▶ **Your goal**: In the court opinion below on the disputed promissory note, what amount did the jury find for the note's principal with interest at 10 percent per annum?

▶ **Extracted text**:

On or before the first day of December, 1879, for value received, we, the undersigned, of the town of Allonez, county of Brown, state of Wisconsin, promise to pay to the order of the Johnston Harvester Company four hundred and fifty dollars, payable at Kellogg National Bank, of Green Bay, with interest at 10 per cent. per annum until due, and 10 per cent. after due, without relief from exemption, valuation, or appraisement laws of this state. And if not paid when due, and suit is commenced upon this note, I promise to pay $10 as attorney's fees, in addition to the taxable costs; and it is further agreed that this note shall be due on demand if the maker attempts to move out of said county.

THOMAS MCLEAN.

P. H. MCLEAN.”

The appellant answers separately, and “denies that he ever jointly with the defendant P. H. McLean, or otherwise, made, signed, executed, or delivered to the plaintiff or any other person or persons the note set forth in plaintiff's complaint, or any other note.”

Upon the trial the respondents introduced P. H. McLean, the supposed comaker of the said note, as a witness on their behalf. He testified that the appellant signed the said note in his presence, at his request, and for his accommodation; that the said note was in the same shape in every respect when signed by the appellant as when introduced in evidence on the trial. The appellant, on his own behalf, testified that he signed a note for the accommodationof P. H. McLean, at his request, but that the note he signed, and which P. H. McLean requested him to sign, was a note for $45 only; that where the words “four hundred and fifty” now appear in said note was a blank at the time he signed the same; and that the only figures and characters at the top and left-hand corner of the note were “$45,” and possibly “.00” to the right of the figures “45;” thus, “$45.00.” He declares that P. H. McLean only requested him to sign a note for $45, and that he would not have signed one for $450 had he been requested so to do. P. H. McLean testified that he told the appellant, when he requested him to sign the same, “that he wanted him to sign the note to prevent them [the respondents] from making him trouble for embezzlement in the use of funds.” At the request of parties the jury found a special verdict as follows: (1) Has the note in question been altered since its execution by writing a cipher between the figures ‘45’ and the two right-hand ciphers at the top of the note?” The jury answer “Yes.” (2) Has the note in question been altered since its execution by writing the words ‘four hundred and fifty’ in the body of the note without the consent of the defendant Thomas McLean?” The jury answer “Yes.” (3) Was the note in its present condition when it was received by the plaintiff?” The jury answer “Yes.” (4) When the plaintiffs received the note did they know of any change having been made in it?” The jury answer “No.” The fifth and last question was as to the amount of the principal of the note, with interest at 10 per cent. per annum from September 23, 1878, until the date of the verdict. The jury found the amount $585. Upon this verdict the circuit court rendered judgment for the plaintiffs for the amount of the note, with interest at 10 per cent., and from the judgment so entered the defendant Thomas McLean appeals to this court.

▶ **Study material**:
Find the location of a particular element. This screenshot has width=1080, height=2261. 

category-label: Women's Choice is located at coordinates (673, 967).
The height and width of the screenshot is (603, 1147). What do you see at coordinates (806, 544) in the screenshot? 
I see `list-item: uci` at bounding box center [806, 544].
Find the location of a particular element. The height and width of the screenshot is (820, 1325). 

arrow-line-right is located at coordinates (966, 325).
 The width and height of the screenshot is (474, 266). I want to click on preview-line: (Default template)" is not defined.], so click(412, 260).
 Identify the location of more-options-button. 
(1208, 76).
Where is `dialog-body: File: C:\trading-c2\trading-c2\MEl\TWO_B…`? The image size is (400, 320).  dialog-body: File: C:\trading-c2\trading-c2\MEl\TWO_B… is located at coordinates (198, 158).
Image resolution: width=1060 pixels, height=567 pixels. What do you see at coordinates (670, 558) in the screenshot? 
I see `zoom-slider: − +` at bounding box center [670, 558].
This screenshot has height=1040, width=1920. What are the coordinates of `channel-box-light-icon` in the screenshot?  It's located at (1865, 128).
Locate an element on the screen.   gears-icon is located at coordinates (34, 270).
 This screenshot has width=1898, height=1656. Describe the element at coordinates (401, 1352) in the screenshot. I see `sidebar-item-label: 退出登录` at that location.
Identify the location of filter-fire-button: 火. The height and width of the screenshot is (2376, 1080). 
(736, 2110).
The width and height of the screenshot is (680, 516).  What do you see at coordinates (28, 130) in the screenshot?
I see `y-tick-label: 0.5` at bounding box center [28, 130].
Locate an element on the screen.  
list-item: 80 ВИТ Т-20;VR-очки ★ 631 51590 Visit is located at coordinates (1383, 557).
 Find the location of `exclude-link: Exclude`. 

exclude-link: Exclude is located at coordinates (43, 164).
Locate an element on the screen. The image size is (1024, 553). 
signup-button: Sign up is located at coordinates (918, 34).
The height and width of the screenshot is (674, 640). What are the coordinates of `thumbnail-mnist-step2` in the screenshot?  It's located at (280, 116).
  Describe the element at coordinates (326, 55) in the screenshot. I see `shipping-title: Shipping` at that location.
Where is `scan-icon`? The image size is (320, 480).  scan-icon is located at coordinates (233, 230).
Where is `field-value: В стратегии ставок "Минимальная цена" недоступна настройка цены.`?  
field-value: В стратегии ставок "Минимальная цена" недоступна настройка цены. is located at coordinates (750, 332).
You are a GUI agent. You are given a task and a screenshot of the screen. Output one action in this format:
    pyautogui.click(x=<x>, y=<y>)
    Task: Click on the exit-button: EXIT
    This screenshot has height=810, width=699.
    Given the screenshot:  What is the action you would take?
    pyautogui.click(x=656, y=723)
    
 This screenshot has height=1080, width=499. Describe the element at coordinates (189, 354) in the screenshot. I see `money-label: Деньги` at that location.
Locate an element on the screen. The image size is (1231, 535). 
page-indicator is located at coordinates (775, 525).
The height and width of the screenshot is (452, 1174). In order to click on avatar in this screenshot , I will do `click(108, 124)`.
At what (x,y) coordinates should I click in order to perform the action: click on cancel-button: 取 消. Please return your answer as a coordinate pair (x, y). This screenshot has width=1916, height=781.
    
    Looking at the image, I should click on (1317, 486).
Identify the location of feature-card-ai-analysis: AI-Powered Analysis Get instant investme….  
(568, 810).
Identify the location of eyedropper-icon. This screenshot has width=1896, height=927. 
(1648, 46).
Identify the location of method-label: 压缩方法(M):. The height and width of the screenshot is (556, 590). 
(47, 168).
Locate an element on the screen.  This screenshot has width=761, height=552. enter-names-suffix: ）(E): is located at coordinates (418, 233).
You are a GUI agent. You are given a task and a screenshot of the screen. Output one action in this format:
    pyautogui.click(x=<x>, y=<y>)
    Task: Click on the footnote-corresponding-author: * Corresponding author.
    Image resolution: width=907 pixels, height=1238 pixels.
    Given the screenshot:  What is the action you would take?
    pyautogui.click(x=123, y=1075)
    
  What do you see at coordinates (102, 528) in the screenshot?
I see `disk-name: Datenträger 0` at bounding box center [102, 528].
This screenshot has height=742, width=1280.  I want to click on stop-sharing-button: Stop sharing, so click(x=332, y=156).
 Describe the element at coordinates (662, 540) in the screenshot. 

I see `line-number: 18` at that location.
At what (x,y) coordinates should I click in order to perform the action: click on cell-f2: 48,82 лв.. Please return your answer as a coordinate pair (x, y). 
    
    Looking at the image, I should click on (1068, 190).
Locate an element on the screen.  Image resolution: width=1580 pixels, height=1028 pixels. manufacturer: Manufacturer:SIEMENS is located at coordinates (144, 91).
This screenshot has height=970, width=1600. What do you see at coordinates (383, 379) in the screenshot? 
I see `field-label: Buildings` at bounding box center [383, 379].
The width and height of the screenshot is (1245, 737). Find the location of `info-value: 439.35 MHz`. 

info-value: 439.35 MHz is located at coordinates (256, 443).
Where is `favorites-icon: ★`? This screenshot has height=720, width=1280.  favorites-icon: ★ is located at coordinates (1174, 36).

▶ **Expected answer**: $585